Judge Fidler replies, “I understand.” He recommends putting a date of zero of 60 for the 995 motion. Lewin counters, “I’d like to make it zero of 120 on the 995.” Lewin then goes on the record about how much time and effort he put into trying to arrange this plea deal, to now have it all fall apart at the last moment. He tells the court that he’s spoken with Mr. Romain. He’s never put as much work as he has into this issue of going to his supervisors and upper management to make this offer and get it approved. Lewis tells the court, “I've told him repeatedly that if the 995 goes forward, (the deal is off the table) ... (it’s) highly unlikely to have a happy ending. ... this client is unhappy that Mr. Fletcher didn’t run a 995. ... (He’s facing) 25 to life on felony murder. ... Mr. Romain continues to (?) the idea that he really wants his due process. ... When we leave the courtroom today that offer is gone.”

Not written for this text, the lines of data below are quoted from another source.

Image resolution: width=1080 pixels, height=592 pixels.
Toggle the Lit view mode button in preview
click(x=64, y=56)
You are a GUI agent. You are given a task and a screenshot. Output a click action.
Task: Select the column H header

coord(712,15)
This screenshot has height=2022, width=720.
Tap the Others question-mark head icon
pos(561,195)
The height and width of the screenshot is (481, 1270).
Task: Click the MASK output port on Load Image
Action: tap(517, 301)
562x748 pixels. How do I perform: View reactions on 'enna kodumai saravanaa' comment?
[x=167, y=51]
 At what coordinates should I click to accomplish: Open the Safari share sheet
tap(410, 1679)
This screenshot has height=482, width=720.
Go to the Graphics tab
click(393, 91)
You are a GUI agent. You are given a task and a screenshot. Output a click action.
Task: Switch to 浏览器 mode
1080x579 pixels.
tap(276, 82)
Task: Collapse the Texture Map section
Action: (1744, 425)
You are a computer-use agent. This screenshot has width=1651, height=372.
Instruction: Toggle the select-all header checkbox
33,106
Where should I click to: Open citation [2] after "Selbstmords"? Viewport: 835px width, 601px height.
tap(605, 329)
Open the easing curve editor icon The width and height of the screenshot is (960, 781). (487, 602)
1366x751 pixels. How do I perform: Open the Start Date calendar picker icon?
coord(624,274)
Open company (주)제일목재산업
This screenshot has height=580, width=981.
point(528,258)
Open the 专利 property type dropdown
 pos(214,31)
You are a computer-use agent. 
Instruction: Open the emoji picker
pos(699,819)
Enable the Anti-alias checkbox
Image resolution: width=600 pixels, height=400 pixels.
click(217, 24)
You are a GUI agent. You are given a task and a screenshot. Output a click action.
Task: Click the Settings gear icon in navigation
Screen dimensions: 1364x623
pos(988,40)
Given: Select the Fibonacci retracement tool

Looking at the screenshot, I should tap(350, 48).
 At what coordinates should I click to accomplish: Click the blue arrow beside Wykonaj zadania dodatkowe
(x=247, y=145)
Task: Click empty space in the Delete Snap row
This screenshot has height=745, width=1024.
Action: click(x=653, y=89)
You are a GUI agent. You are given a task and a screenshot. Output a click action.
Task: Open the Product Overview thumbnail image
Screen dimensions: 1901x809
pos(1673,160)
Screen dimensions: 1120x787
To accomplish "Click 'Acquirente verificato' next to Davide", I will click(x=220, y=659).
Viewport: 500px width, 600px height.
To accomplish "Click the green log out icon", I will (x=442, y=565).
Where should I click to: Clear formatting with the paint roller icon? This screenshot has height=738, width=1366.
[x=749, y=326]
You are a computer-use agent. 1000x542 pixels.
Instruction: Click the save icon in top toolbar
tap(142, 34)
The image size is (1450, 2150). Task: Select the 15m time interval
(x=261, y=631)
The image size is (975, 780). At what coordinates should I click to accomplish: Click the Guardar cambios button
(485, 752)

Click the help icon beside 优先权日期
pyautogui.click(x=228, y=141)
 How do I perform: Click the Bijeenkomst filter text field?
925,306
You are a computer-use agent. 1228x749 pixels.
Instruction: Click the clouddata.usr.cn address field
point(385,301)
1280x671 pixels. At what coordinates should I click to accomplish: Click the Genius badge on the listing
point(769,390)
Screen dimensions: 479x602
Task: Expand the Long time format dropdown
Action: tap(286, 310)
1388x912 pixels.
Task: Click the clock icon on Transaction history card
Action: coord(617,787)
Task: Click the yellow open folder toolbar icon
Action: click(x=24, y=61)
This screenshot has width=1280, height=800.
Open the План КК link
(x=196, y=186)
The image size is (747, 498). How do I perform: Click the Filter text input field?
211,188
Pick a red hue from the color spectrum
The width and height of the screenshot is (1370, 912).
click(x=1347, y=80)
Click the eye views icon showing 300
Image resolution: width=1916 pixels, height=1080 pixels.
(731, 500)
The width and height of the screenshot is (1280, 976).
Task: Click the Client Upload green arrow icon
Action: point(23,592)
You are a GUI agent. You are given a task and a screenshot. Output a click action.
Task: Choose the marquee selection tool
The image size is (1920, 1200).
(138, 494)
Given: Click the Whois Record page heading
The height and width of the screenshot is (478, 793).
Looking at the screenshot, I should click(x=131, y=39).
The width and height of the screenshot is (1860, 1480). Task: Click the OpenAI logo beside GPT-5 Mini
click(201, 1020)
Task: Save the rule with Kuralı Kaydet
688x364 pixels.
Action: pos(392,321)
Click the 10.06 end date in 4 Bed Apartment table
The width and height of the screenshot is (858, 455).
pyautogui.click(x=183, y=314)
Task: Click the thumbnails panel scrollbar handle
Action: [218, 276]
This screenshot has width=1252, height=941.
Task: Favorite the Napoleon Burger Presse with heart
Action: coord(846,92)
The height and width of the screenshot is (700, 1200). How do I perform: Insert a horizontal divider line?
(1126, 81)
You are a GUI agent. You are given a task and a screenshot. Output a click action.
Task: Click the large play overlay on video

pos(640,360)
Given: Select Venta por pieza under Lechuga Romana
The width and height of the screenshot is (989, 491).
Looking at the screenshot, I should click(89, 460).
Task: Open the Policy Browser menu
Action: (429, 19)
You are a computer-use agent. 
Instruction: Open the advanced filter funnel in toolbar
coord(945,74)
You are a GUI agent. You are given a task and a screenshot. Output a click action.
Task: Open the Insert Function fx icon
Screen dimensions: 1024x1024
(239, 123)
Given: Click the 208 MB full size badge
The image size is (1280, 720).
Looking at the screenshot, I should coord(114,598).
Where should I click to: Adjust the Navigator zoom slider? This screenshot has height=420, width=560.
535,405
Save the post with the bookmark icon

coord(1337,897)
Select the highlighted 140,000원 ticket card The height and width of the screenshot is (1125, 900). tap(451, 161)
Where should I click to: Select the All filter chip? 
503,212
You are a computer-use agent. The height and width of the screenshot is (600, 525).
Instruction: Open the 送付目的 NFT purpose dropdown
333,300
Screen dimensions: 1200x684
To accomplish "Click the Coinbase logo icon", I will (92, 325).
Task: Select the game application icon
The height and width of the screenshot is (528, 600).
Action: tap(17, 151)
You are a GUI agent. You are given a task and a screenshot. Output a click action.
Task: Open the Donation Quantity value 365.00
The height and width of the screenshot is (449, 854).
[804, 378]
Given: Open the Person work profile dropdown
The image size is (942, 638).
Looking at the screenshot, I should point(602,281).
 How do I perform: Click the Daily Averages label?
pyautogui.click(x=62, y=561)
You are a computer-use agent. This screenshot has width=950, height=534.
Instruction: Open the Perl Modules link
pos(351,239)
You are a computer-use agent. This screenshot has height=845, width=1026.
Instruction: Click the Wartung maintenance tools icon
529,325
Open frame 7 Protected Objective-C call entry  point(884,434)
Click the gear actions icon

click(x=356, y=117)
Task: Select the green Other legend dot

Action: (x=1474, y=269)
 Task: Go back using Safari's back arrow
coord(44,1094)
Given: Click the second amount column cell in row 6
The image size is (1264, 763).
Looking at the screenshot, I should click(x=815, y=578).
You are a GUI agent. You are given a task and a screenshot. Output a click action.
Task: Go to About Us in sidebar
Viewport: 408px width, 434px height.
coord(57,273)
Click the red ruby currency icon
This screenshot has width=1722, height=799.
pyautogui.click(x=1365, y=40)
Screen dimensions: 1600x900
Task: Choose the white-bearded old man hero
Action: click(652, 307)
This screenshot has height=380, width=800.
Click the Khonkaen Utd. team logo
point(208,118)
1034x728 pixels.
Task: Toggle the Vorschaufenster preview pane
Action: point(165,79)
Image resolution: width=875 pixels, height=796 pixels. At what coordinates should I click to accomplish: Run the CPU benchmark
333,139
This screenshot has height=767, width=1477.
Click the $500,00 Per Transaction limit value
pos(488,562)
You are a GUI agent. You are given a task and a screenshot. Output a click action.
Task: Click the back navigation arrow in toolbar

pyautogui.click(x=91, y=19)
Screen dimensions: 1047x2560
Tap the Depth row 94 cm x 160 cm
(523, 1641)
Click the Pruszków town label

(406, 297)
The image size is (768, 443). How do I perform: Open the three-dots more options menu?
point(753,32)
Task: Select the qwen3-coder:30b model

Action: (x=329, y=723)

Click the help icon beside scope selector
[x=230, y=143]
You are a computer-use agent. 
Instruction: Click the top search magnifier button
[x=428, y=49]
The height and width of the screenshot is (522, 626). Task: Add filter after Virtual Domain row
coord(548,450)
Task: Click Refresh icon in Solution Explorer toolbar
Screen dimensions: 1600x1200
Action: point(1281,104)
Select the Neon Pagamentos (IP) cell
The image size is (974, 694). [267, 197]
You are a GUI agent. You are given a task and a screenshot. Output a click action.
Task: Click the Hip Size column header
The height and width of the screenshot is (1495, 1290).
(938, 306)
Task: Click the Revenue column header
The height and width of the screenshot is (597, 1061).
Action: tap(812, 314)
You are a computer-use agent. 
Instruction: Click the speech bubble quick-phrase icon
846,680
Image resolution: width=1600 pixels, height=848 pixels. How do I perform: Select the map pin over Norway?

I believe Lewin goes on to say that Mr. McKesson doesn’t know the case. Mr. Fletcher then addresses the court as to the reason they got here, and goes over the merits of the case. Fletcher feels there is no basis to file a 995 motion. I believe he states that he has a bullet with DNA from Cellmark (labs). Why waste (the defendant's) money and time and the (integrity?) of the court. “I’ve had conversation (after?) conversation with Mr. Romain,” Fletcher continues. “There are so many issues at trial.”
Judge Fidler asks for a date in May for the parties to return and then he addresses Romain, “Mr. Romain, you understand no more deal?” Romain answers, “Yes.”
After some back and forth of trying to arrange the schedules of two detectives and both counsel, the date May 6th at 9 am is agreed upon with the case calendar set at zero of 120. Mr. Fletcher is released and ordered to turn over the file to Mr. Kesson, who is appointed as Romain's new defense counsel.
Later, I find out that the plea agreement that DDA Lewin had worked so hard for was for Romain to plead to manslaughter. Since the crime occurred in 1987, you have a similar situation in the sentencing of Stephanie Lazarus. My understanding is, the longest sentence Romain would have received was eight years. With the 1987 rules in effect for time served, he would have been out in four years. In my opinion, this would have been an amazing gift to the defendant from the DA’s office. Now, Romain is facing the strong possibility of 25 years to life if convicted of first degree murder. Sometimes, you just can’t make this stuff up.